It could have been just another late-afternoon pickin’ circle at George and Anita Goss’ house. Alton and Sue Watson, George Goss, Jim Keaveny, Roger Moon, Johnny Mississippi, and Dustin Diosdado sang and played. I played along on the Melodica.
There was beer, wine, tamales, chips and salsa, the makings of a campfire and a fine sunset to enjoy along with the music.
Songs and laughter echoed off the mountains, dogs were underfoot, and George and Anita’s daughter played and sang along.
Just another pickin’ circle except for the massive cameras, the film crew from L.A. and New York, and the microphones- lavs, an AT 2020, and a couple of shotgun mics. (scroll down for more…)

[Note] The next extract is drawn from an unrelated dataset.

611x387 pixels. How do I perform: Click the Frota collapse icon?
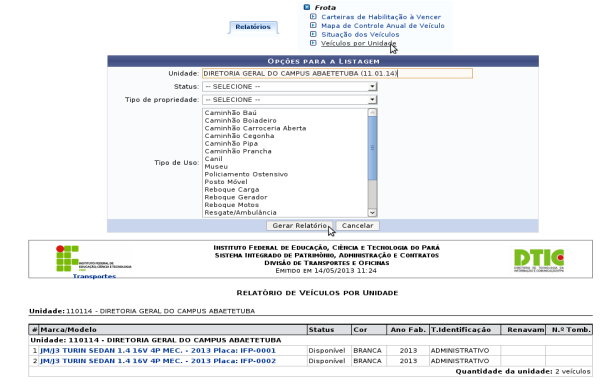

Tony Biancosino and Julie Bob Lombardo (click on their names to go to their IMDB pages to see what projects they’ve worked on) were running the shoot. Two delightful accomplices whose names I have forgotten kept things moving, installed microphones, etc.
The theme of the documentary they’re shooting is (as I understand it. I could be wrong) “why do some artists ‘make it’ and others don’t?” It will feature several artists who are talented, create strong work, and still haven’t found success.
One of the segments in the documentary will feature George.
They’re also very interested and curious about Terlingua: “why does this area have so many amazing singer / songwriters?”
That’s a damn good question.
It’s a long-term project and the film crews will return to Terlingua several times.
George has recently achieved a kind of success. His song, “Ain’t No Honky Tonks in Jail,” was recorded by Johnny Bush and his video of that song has over ten million views (aggregate).
None of that has generated any meaningful financial benefits for George or his producer / video guy.
It was an interesting intersection of cultures. I had on a t-shirt and a denim shirt over that because it was kinda cool. The New Yorkers were blistering in the 75F heat.
The Terlingua crowd just did what we do. The movie crowd seemed fascinated. The mountains of Terlingua must be a shocking contrast to the skyscrapers of New York or the hustlefest of Los Angeles.
Luke performed one of his cowboy poems, “Me, I think I’ll stay,” and a couple of grips had tears in their eyes.
Conversations ranged from running cattle, sleeping on the ground, memorable gigs from the past, and trail rides to the relative coolness of L.A. vs. the Hamptons, female guitar shredders, and previous film and TV projects.
The film crew will be back in a month or two. I’m looking forward to it.